··· Material provided ···
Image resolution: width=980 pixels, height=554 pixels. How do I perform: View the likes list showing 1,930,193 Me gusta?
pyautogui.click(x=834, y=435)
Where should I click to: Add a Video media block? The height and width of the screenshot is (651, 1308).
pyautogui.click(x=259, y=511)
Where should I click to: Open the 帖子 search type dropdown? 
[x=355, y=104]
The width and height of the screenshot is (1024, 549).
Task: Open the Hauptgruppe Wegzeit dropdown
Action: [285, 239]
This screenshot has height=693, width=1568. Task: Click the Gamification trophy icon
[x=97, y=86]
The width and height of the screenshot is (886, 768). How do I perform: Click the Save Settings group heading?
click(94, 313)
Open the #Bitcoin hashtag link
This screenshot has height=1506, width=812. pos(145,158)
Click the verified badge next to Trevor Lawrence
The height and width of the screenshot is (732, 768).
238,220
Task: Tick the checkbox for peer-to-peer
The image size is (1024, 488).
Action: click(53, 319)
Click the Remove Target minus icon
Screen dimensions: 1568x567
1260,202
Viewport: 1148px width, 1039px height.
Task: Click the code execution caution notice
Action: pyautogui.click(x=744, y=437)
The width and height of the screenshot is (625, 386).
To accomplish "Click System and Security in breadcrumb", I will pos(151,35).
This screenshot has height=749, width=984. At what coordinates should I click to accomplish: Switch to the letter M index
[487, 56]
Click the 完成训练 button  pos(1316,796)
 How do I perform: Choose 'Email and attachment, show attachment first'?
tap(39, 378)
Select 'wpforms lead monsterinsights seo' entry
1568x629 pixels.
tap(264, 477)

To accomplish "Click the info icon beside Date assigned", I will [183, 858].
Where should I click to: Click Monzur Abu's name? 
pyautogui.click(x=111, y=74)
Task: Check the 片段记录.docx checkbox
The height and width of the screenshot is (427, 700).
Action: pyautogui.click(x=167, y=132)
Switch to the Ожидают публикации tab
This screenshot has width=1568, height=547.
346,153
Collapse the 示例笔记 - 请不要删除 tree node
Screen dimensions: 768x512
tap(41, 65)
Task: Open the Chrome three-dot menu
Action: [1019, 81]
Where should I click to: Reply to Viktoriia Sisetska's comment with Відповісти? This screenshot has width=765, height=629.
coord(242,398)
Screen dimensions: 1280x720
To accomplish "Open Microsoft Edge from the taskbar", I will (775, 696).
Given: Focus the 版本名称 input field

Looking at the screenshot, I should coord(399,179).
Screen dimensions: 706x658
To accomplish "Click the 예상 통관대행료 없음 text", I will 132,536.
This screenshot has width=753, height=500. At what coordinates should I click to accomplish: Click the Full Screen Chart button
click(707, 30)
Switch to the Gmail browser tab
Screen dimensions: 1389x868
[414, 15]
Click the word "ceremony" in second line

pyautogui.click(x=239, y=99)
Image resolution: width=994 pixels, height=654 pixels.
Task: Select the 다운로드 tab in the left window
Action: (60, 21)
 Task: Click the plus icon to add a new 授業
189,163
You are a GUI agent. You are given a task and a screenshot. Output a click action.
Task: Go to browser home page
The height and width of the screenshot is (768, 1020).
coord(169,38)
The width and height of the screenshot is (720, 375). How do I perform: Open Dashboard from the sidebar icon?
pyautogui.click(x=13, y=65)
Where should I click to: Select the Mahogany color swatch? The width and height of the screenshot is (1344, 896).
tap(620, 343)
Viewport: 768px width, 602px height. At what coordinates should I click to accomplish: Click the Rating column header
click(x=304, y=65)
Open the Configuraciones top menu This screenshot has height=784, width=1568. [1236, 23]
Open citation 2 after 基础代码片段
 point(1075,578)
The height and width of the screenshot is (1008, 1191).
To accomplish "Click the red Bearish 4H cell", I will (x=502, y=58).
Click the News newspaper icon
···
Work task
Set down all the entries again, word for word.

Response for this exercise
Image resolution: width=980 pixels, height=554 pixels. How do I perform: View the likes list showing 1,930,193 Me gusta?
pyautogui.click(x=834, y=435)
Where should I click to: Add a Video media block? The height and width of the screenshot is (651, 1308).
pyautogui.click(x=259, y=511)
Where should I click to: Open the 帖子 search type dropdown? 
[x=355, y=104]
The width and height of the screenshot is (1024, 549).
Task: Open the Hauptgruppe Wegzeit dropdown
Action: [285, 239]
This screenshot has height=693, width=1568. Task: Click the Gamification trophy icon
[x=97, y=86]
The width and height of the screenshot is (886, 768). How do I perform: Click the Save Settings group heading?
click(94, 313)
Open the #Bitcoin hashtag link
This screenshot has height=1506, width=812. pos(145,158)
Click the verified badge next to Trevor Lawrence
The height and width of the screenshot is (732, 768).
238,220
Task: Tick the checkbox for peer-to-peer
The image size is (1024, 488).
Action: click(53, 319)
Click the Remove Target minus icon
Screen dimensions: 1568x567
1260,202
Viewport: 1148px width, 1039px height.
Task: Click the code execution caution notice
Action: pyautogui.click(x=744, y=437)
The width and height of the screenshot is (625, 386).
To accomplish "Click System and Security in breadcrumb", I will pos(151,35).
This screenshot has height=749, width=984. At what coordinates should I click to accomplish: Switch to the letter M index
[487, 56]
Click the 完成训练 button  pos(1316,796)
 How do I perform: Choose 'Email and attachment, show attachment first'?
tap(39, 378)
Select 'wpforms lead monsterinsights seo' entry
1568x629 pixels.
tap(264, 477)

To accomplish "Click the info icon beside Date assigned", I will [183, 858].
Where should I click to: Click Monzur Abu's name? 
pyautogui.click(x=111, y=74)
Task: Check the 片段记录.docx checkbox
The height and width of the screenshot is (427, 700).
Action: pyautogui.click(x=167, y=132)
Switch to the Ожидают публикации tab
This screenshot has width=1568, height=547.
346,153
Collapse the 示例笔记 - 请不要删除 tree node
Screen dimensions: 768x512
tap(41, 65)
Task: Open the Chrome three-dot menu
Action: [1019, 81]
Where should I click to: Reply to Viktoriia Sisetska's comment with Відповісти? This screenshot has width=765, height=629.
coord(242,398)
Screen dimensions: 1280x720
To accomplish "Open Microsoft Edge from the taskbar", I will (775, 696).
Given: Focus the 版本名称 input field

Looking at the screenshot, I should coord(399,179).
Screen dimensions: 706x658
To accomplish "Click the 예상 통관대행료 없음 text", I will 132,536.
This screenshot has width=753, height=500. At what coordinates should I click to accomplish: Click the Full Screen Chart button
click(707, 30)
Switch to the Gmail browser tab
Screen dimensions: 1389x868
[414, 15]
Click the word "ceremony" in second line

pyautogui.click(x=239, y=99)
Image resolution: width=994 pixels, height=654 pixels.
Task: Select the 다운로드 tab in the left window
Action: (60, 21)
 Task: Click the plus icon to add a new 授業
189,163
You are a GUI agent. You are given a task and a screenshot. Output a click action.
Task: Go to browser home page
The height and width of the screenshot is (768, 1020).
coord(169,38)
The width and height of the screenshot is (720, 375). How do I perform: Open Dashboard from the sidebar icon?
pyautogui.click(x=13, y=65)
Where should I click to: Select the Mahogany color swatch? The width and height of the screenshot is (1344, 896).
tap(620, 343)
Viewport: 768px width, 602px height. At what coordinates should I click to accomplish: Click the Rating column header
click(x=304, y=65)
Open the Configuraciones top menu This screenshot has height=784, width=1568. [1236, 23]
Open citation 2 after 基础代码片段
 point(1075,578)
The height and width of the screenshot is (1008, 1191).
To accomplish "Click the red Bearish 4H cell", I will (x=502, y=58).
Click the News newspaper icon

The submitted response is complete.